In his time at the FTC—as a staff technologist in 2010 and then later as its chief technologist in 2014—Soltani was involved in the commission's investigations of privacy and security problems at Twitter, Google, Facebook, and MySpace, the sort of cases that have demonstrated the FTC's growing role as a Silicon Valley watchdog. In several of those cases, the FTC put those companies "under order" for deceptive claims or unfair trade practices, a kind of probation that's since led to tens of millions of dollars in fines for Google and will likely lead to far more for Facebook, as punishment for the company's latest privacy scandals.

But that kind of regulatory enforcement can't solve the abusability problem, Soltani says. The victims of the indirect abuse he's warning about often have no relationship with the company, so they can't level accusations of deception. But even without that immediate regulatory threat, Soltani argues, companies should still fear reputational damage or knee-jerk government overreactions to the next scandal.
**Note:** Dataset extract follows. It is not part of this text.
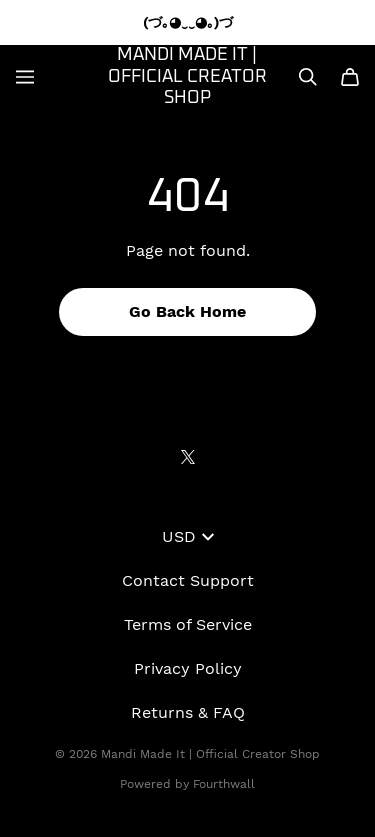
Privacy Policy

He points as an example to the controversial FOSTA anti-sex-trafficking law passed in early 2018.

All of that means Silicon Valley needs to put the kind of thinking and resources into abusability that security—not to mention growth and revenue—has received for years. "There are opportunities in academia, in research, in science fiction, to at least inform some of the known knowns," Soltani says. "And potentially some of the unknown unknowns too."